Content starts

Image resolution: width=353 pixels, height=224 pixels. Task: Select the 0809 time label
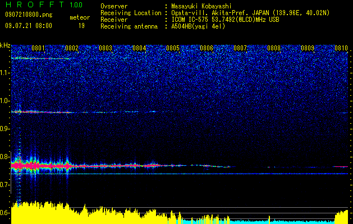click(x=308, y=48)
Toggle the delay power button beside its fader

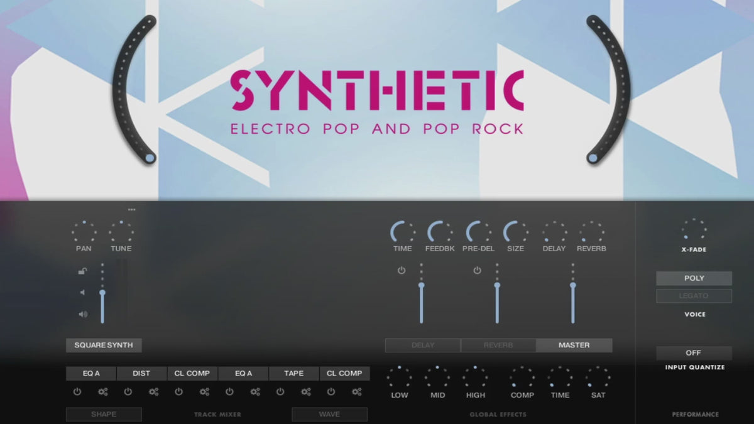[x=402, y=271]
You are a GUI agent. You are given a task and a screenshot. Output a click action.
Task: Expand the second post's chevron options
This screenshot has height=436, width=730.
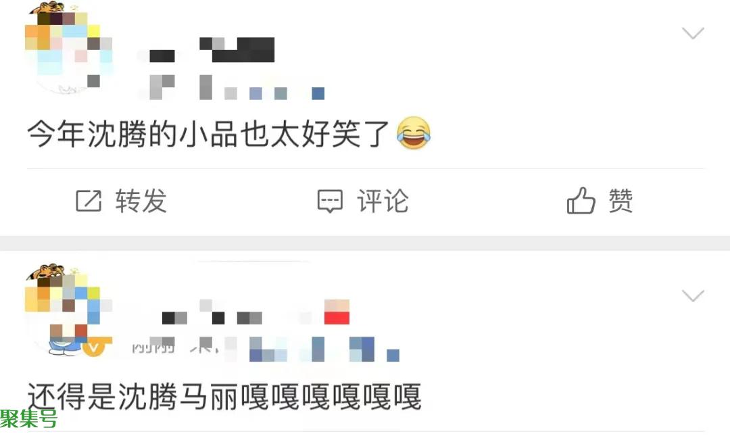[x=693, y=296]
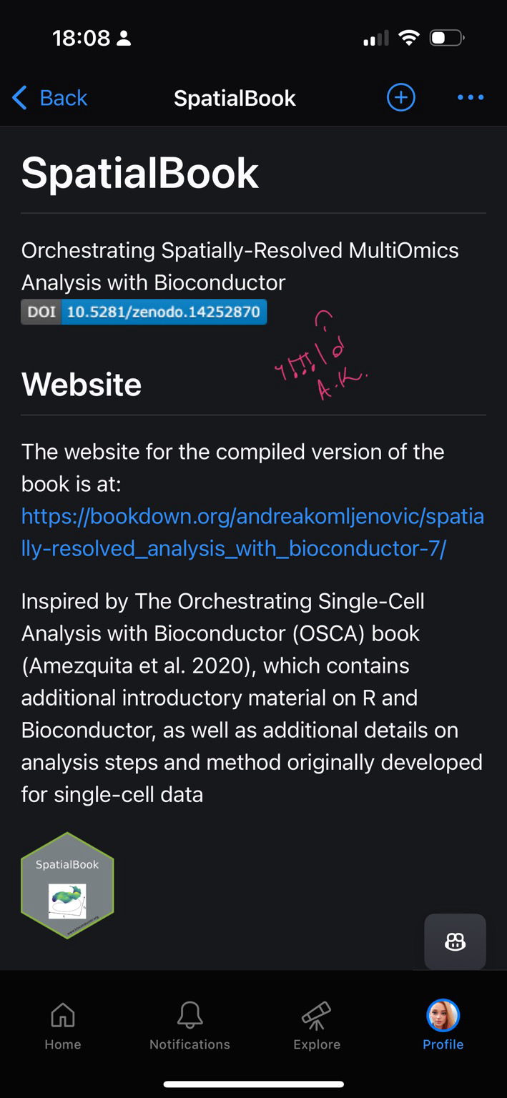The height and width of the screenshot is (1098, 507).
Task: Switch to the Notifications tab label
Action: (189, 1044)
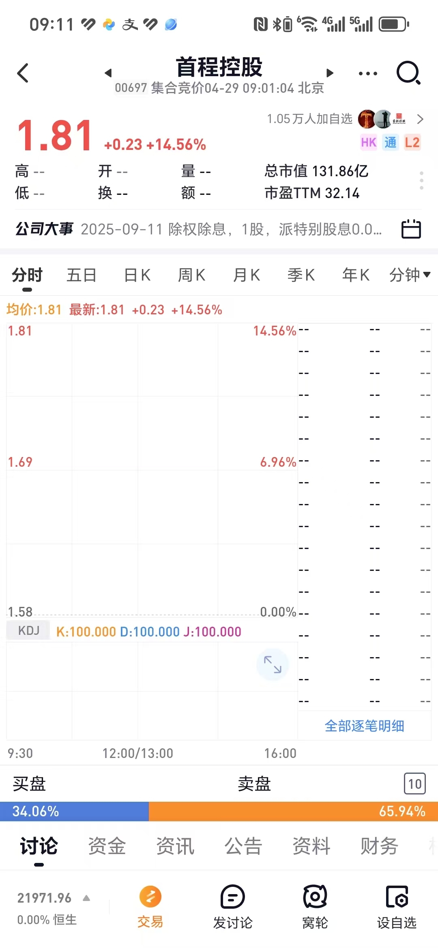Open 全部逐笔明细 tick details link
The height and width of the screenshot is (948, 438).
364,726
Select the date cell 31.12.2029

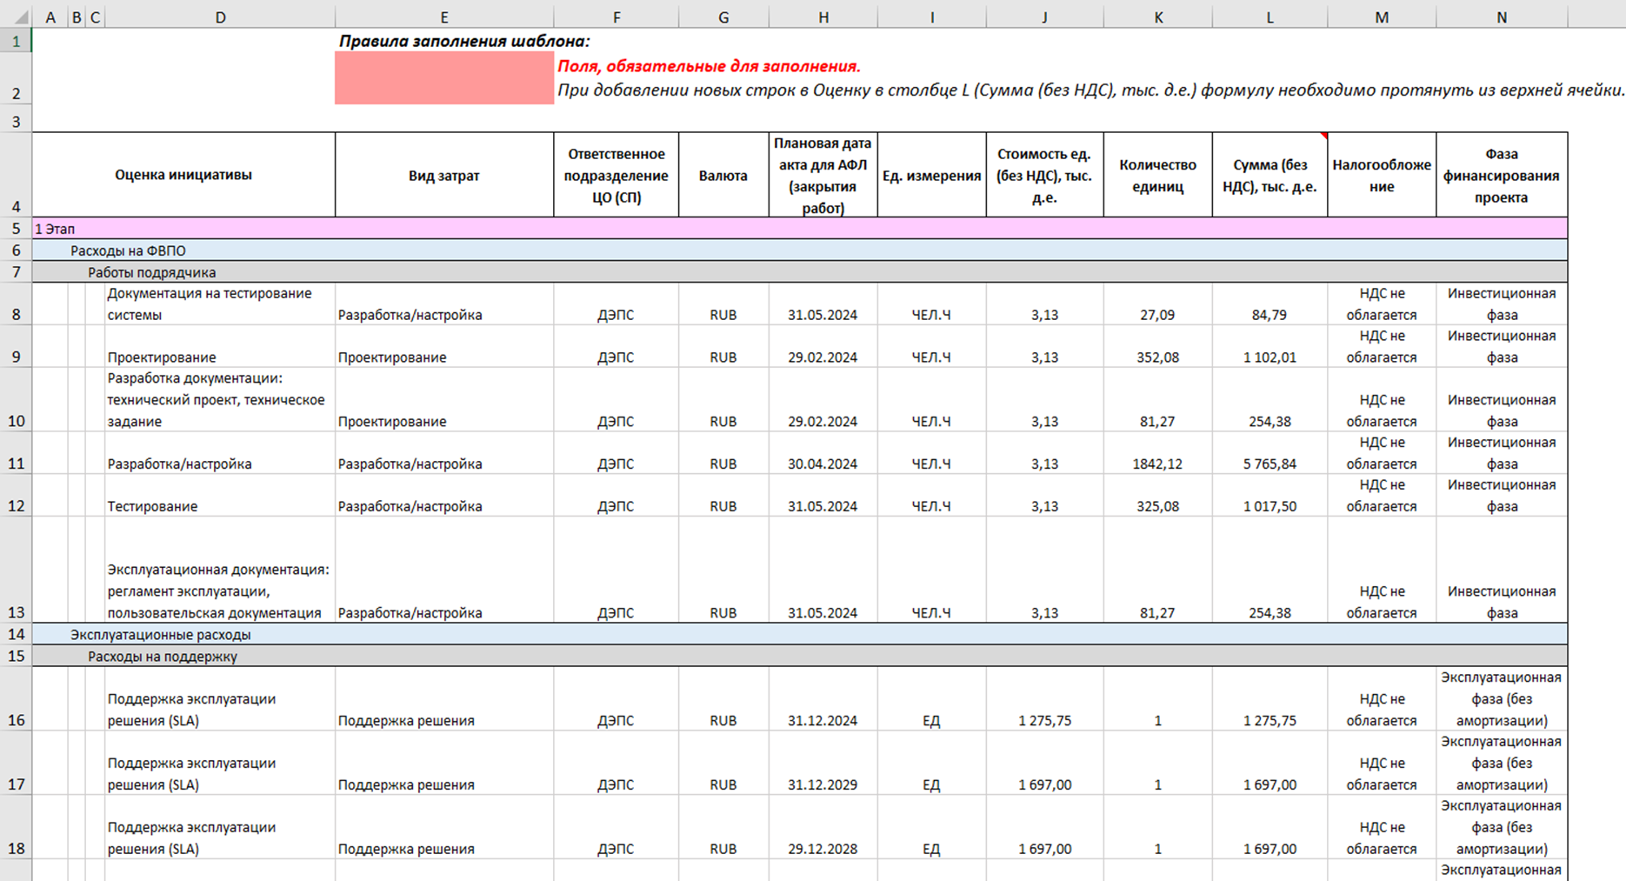823,784
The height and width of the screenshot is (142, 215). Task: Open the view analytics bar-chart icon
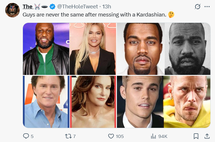tap(153, 136)
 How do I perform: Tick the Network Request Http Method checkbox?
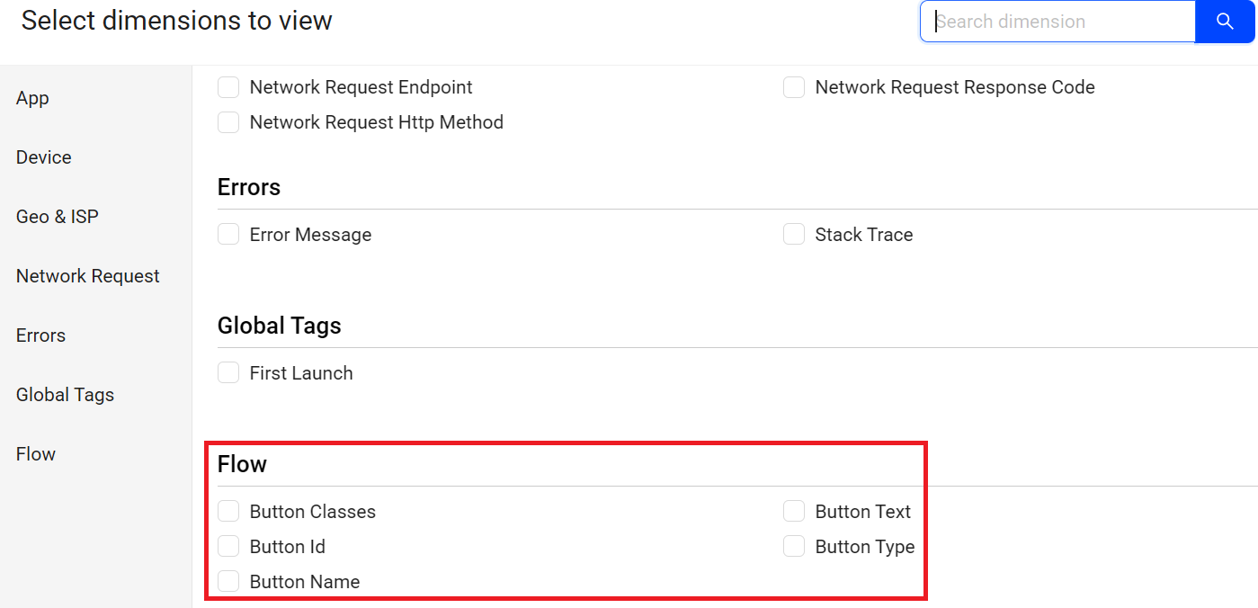pyautogui.click(x=228, y=122)
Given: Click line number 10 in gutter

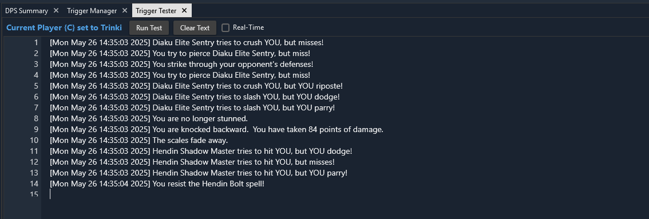Looking at the screenshot, I should pos(34,141).
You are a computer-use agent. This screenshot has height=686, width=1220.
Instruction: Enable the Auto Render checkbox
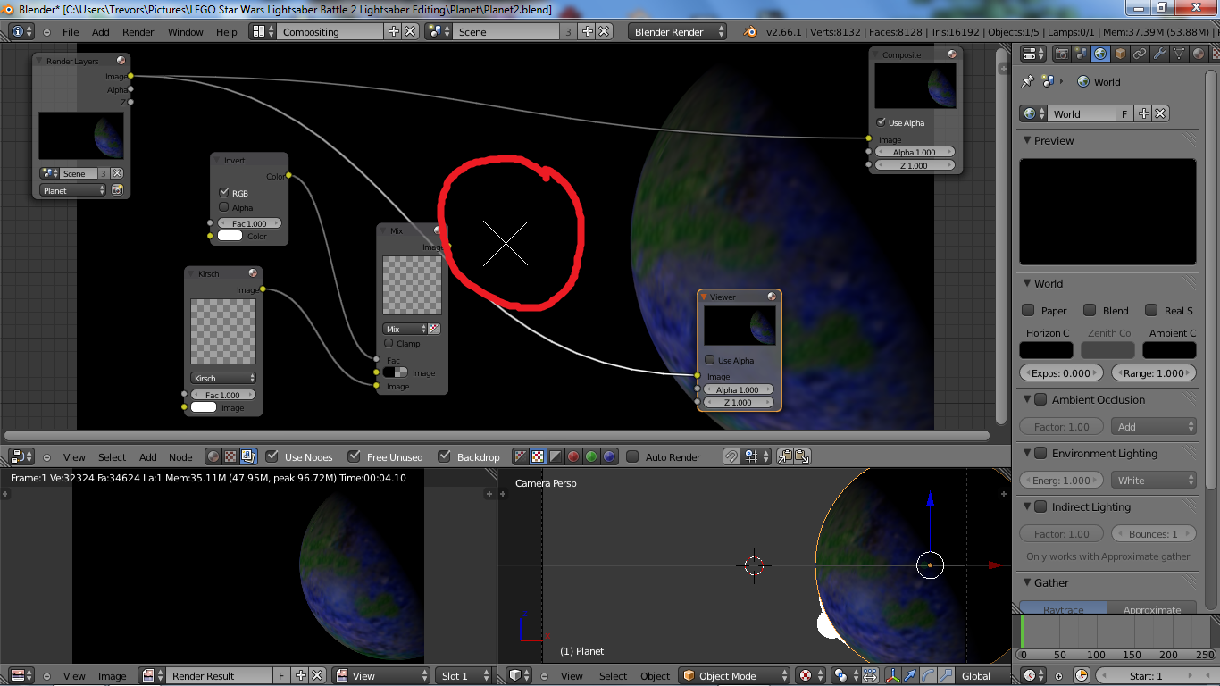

Content ends

▶ _Exercise directions_
In the records above, some lines hold the word "agent"; copy each such line.

▶ _Solution for this exercise_
You are a GUI agent. You are given a task and a screenshot. Output a click action.
You are a computer-use agent. This screenshot has height=686, width=1220.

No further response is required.